Vertical restrictions reduce intrabrand competition by limiting the number of sellers of a particular product competing for the business of a given group of buyers. Location restrictions have this effect because of practical constraints on the effective marketing area of retail outlets. Although intrabrand competition may be reduced, the ability of retailers to exploit the resulting market may be limited both by the ability of consumers to travel to other franchised locations and, perhaps more importantly, to purchase the competing products of other manufacturers. None of these key variables, however, is affected by the form of the transaction by which a manufacturer conveys his products to the retailers.
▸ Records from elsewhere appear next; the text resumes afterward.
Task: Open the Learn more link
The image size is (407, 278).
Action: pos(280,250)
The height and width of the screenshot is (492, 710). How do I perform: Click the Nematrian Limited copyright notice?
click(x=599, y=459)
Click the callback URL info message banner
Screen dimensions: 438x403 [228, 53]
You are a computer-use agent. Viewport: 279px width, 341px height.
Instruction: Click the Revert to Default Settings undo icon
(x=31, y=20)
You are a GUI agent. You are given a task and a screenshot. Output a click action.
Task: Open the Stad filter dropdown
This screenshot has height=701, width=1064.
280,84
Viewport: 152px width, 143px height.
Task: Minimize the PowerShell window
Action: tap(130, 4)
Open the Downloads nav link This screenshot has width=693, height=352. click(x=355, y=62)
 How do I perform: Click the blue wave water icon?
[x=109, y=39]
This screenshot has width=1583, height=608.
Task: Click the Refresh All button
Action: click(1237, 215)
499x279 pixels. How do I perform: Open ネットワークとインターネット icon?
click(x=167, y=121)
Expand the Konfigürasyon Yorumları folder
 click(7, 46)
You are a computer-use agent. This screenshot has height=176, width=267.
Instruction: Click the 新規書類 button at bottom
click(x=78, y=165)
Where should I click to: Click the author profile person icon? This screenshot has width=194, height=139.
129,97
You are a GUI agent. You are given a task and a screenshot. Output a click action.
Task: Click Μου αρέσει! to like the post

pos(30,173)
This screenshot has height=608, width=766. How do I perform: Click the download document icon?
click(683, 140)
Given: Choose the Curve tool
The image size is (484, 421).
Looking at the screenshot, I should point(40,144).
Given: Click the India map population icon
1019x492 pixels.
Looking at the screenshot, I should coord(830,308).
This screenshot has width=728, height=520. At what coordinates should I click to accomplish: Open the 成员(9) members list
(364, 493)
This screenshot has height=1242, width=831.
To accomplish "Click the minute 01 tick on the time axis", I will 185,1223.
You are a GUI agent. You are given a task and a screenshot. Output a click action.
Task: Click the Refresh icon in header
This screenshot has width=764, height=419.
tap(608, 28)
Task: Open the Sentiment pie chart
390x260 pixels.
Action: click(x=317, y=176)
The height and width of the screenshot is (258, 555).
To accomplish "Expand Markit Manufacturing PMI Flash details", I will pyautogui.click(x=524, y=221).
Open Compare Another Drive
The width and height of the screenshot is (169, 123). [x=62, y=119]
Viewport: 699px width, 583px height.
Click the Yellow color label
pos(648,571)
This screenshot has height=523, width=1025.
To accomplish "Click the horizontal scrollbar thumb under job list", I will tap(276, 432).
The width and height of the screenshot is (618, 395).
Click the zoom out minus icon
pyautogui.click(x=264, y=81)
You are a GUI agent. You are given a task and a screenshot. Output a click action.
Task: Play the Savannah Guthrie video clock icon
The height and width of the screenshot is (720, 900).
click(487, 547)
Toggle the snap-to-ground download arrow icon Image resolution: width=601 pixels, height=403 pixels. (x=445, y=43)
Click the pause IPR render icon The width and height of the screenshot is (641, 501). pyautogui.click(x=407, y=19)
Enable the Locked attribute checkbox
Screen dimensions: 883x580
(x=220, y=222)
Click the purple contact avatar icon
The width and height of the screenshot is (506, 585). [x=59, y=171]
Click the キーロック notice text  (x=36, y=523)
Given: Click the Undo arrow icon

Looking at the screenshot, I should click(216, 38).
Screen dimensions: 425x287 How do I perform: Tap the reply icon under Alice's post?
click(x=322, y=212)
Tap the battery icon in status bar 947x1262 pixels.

Vertical restrictions promote interbrand competition by allowing the manufacturer to achieve certain efficiencies in the distribution of his products. These "redeeming virtues" are implicit in every decision sustaining vertical restrictions under the rule of reason. Economists have identified a number of ways in which manufacturers can use such restrictions to compete more effectively against other manufacturers. See, e.g., Preston, Restrictive Distribution Arrangements: Economic Analysis and Public Policy Standards, 30 Law & Contemp. Prob. 506, 511 (1965). For example, new manufacturers and manufacturers entering new markets can use the restrictions in order to induce competent and aggressive retailers to make the kind of investment of capital and labor that is often required in the distribution of products unknown to the consumer. Established manufacturers can use them to induce retailers to engage in promotional activities or to provide service and repair facilities necessary to the efficient marketing of their products. Service and repair are vital for many products, such as automobiles and major household appliances. The availability and quality of such services affect a manufacturer's goodwill and the competitiveness of his product. Because of market imperfections such as the so-called "free rider" effect, these services might not be provided by retailers in a purely competitive situation, despite the fact that each retailer's benefit would be greater if all provided the services than if none did. Posner, supra, n. 13, at 285, cf. P. Samuelson, Economics 506-507 (10th ed. 1976).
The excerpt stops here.